Mapletree Greater China Commercial Trust (MGCCT) posted a 9.5 per cent year-on-year rise in distribution per unit of 1.662 Singapore cents for the third quarter ended Dec 31, 2014, translating into an annualised yield of 6.5 per cent. This beat its own forecast by 17 per cent.
Parkway Life Reit's distribution per unit for the fourth quarter ended Dec 31, 2014, rose 2.8 per cent to 2.90 Singapore cents, as acquisitions and rental growth of existing properties boosted distributable income by 2.9 per cent to S$17.5 million. Gross revenue was 1.5 per cent higher at S$25.1 million, aided by rental income contributions from Japanese properties acquired in the second half of 2013 and in 2014.

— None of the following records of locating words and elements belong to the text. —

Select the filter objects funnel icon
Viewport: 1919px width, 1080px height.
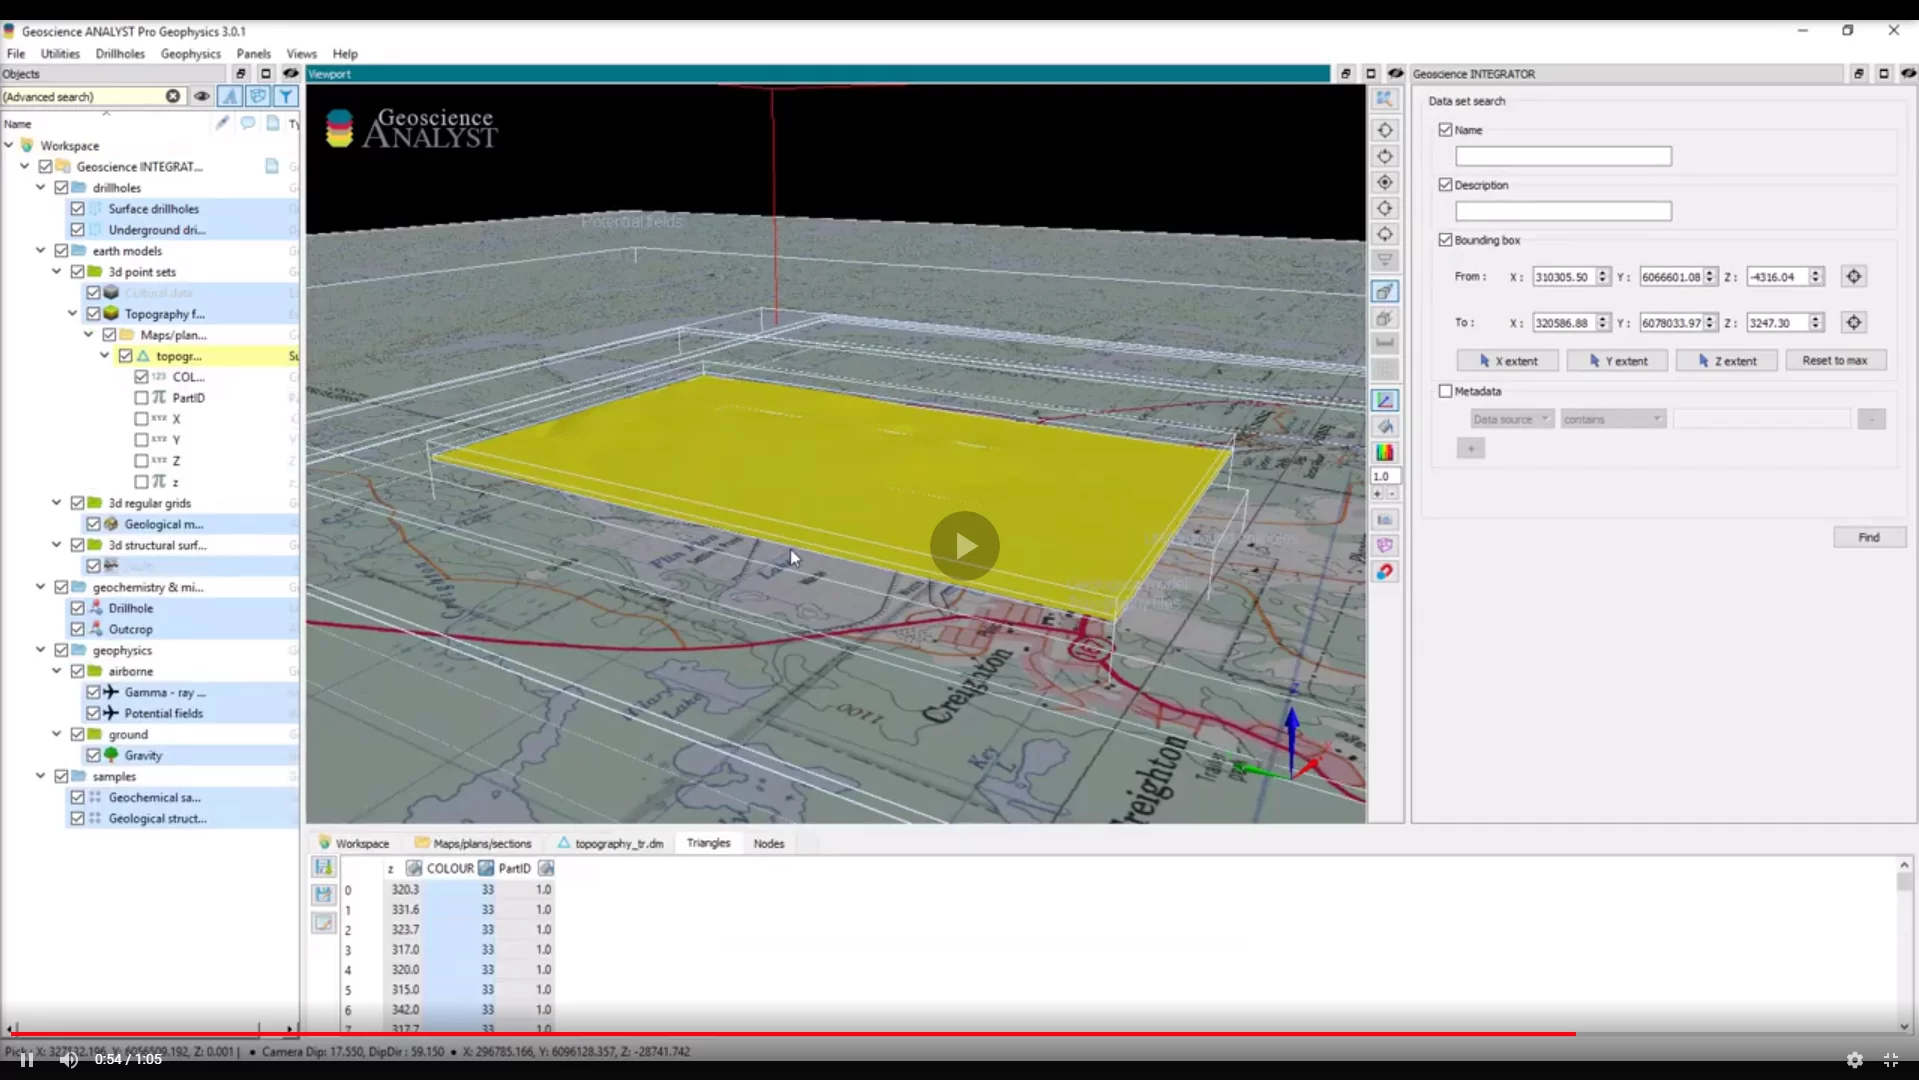pyautogui.click(x=286, y=96)
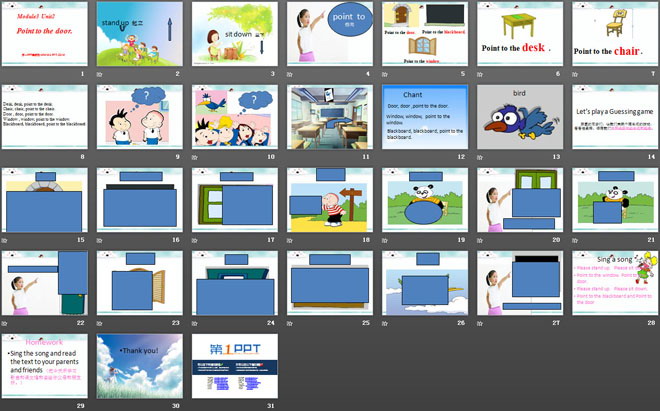Screen dimensions: 660x411
Task: Select the 'Thank you!' slide thumbnail
Action: [x=139, y=365]
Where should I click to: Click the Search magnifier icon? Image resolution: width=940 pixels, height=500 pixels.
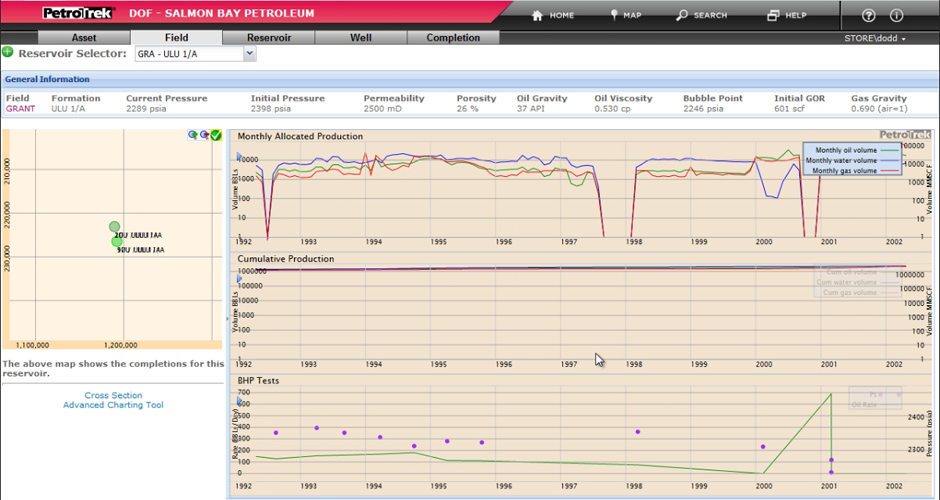point(682,15)
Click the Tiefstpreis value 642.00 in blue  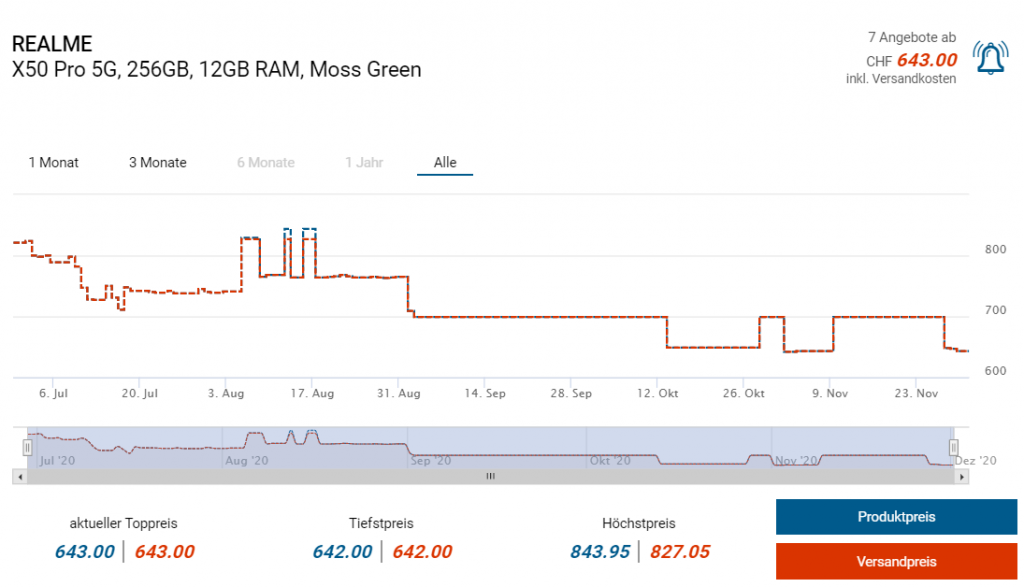pyautogui.click(x=342, y=552)
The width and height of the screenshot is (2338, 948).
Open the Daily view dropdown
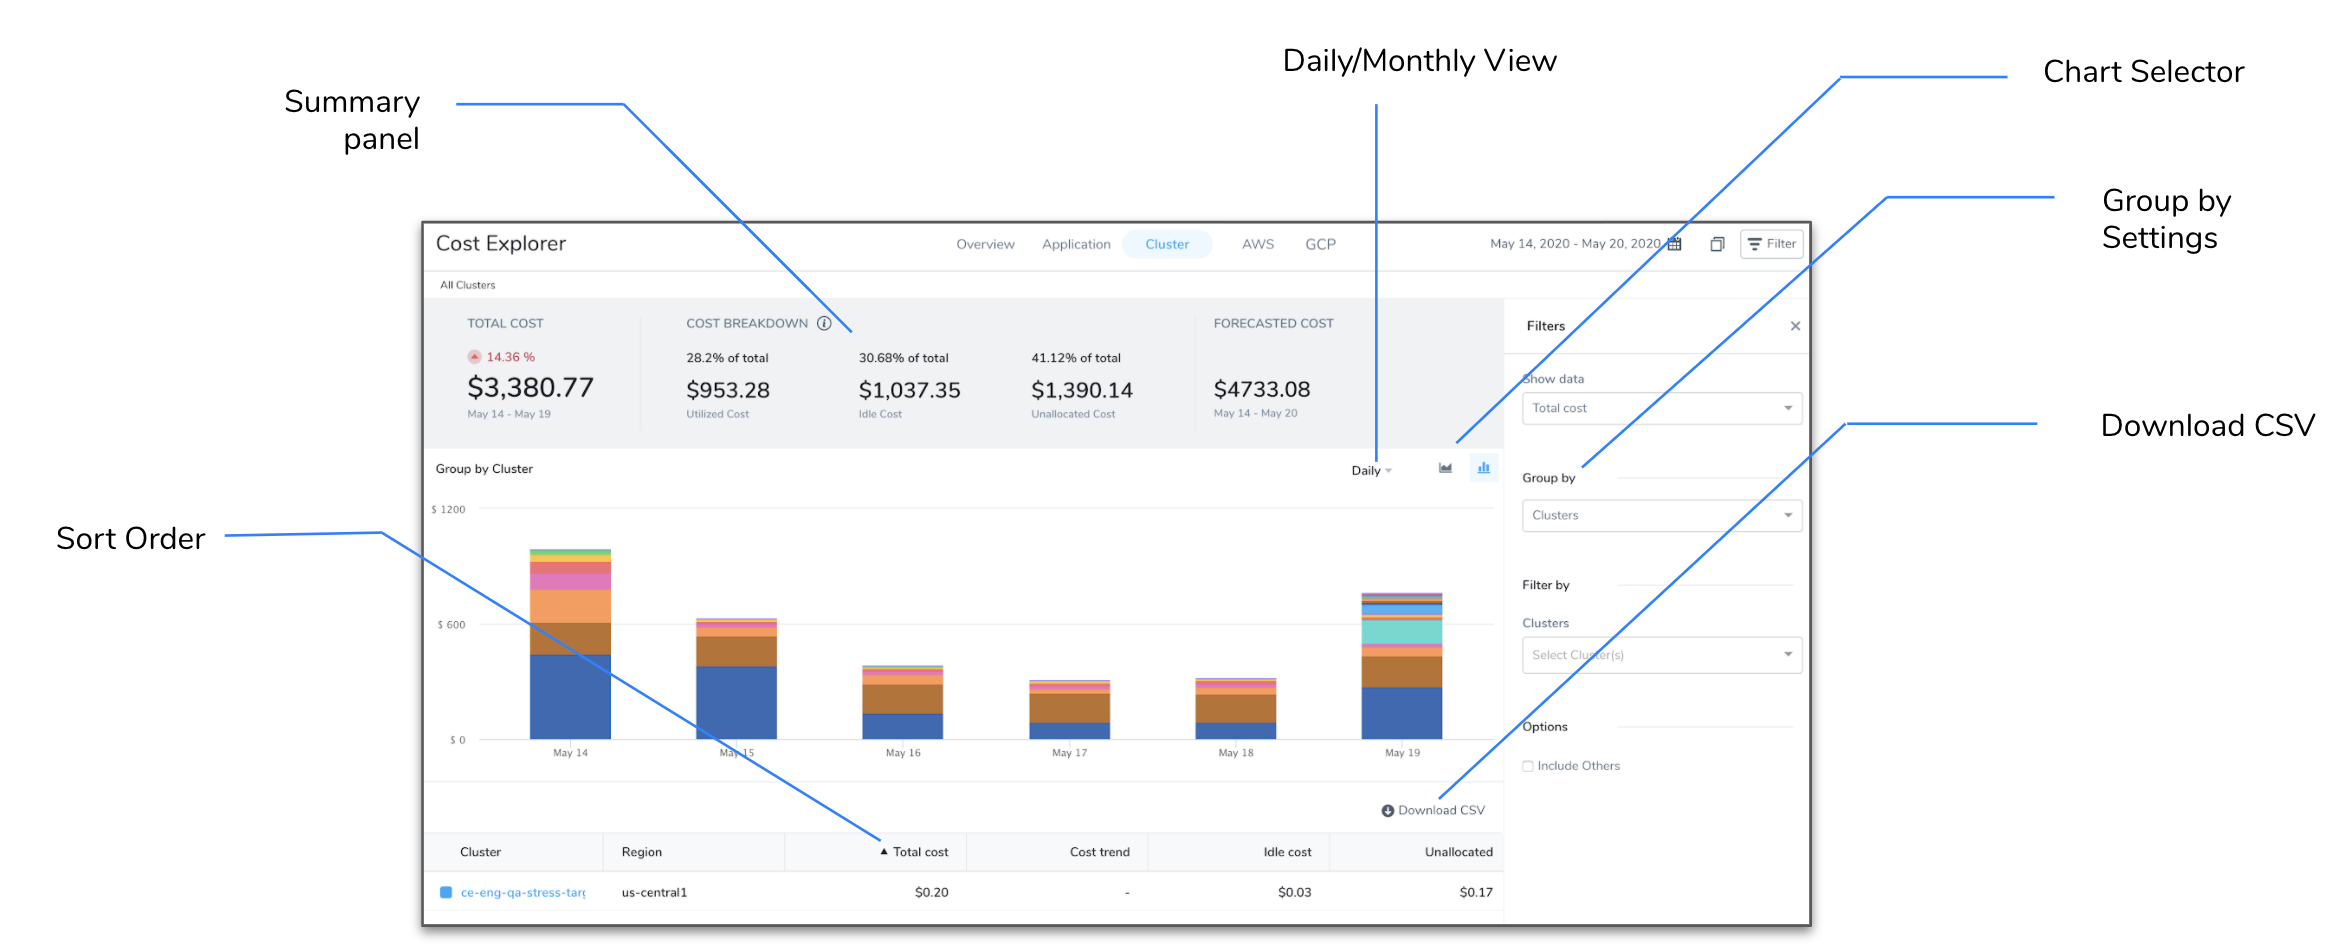coord(1371,471)
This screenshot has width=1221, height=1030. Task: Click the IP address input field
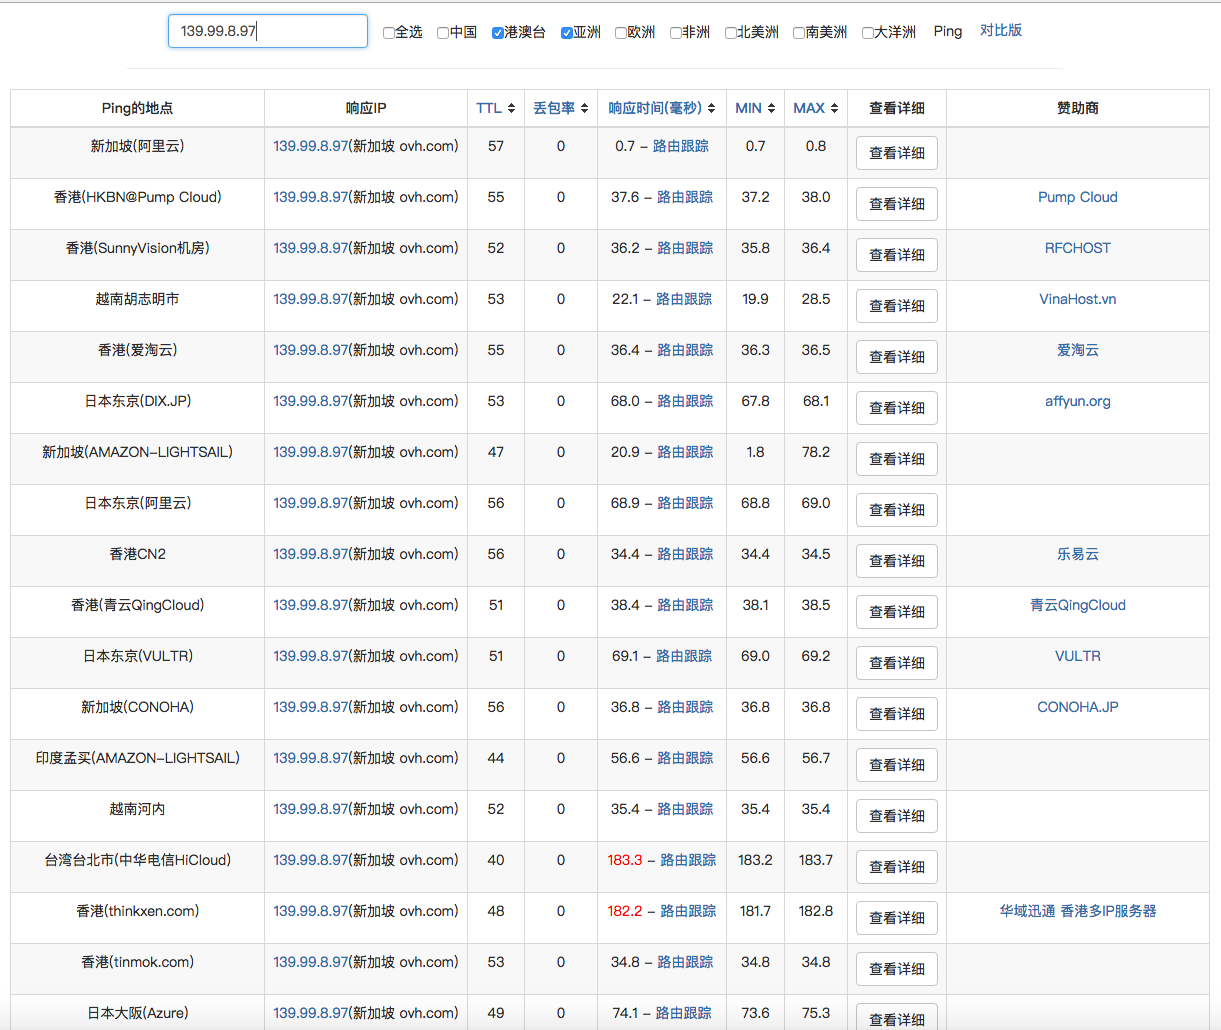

OUE Hospitality Trust's (OUE H-Trust) fourth-quarter distributable income rose 7.5 per cent on the back of better per-unit revenues in its hotel and mall assets. Income available for distribution rose to S$23.6 million in the quarter ended Dec 31, 2014, about 1.3 per cent more than the trust's own forecast. Distribution per unit increased by 6.6 per cent to 1.78 Singapore cents.
Cache Logistics Trust on Tuesday reported a distribution per unit of 2.146 Singapore cents for its fourth quarter ended Dec 31, 2014, slightly higher than the 2.137 Singapore cents it paid out a year ago. The trust's gross revenue dipped 0.4 per cent to S$20.6 million, while net property income dipped one per cent to S$19.4 million.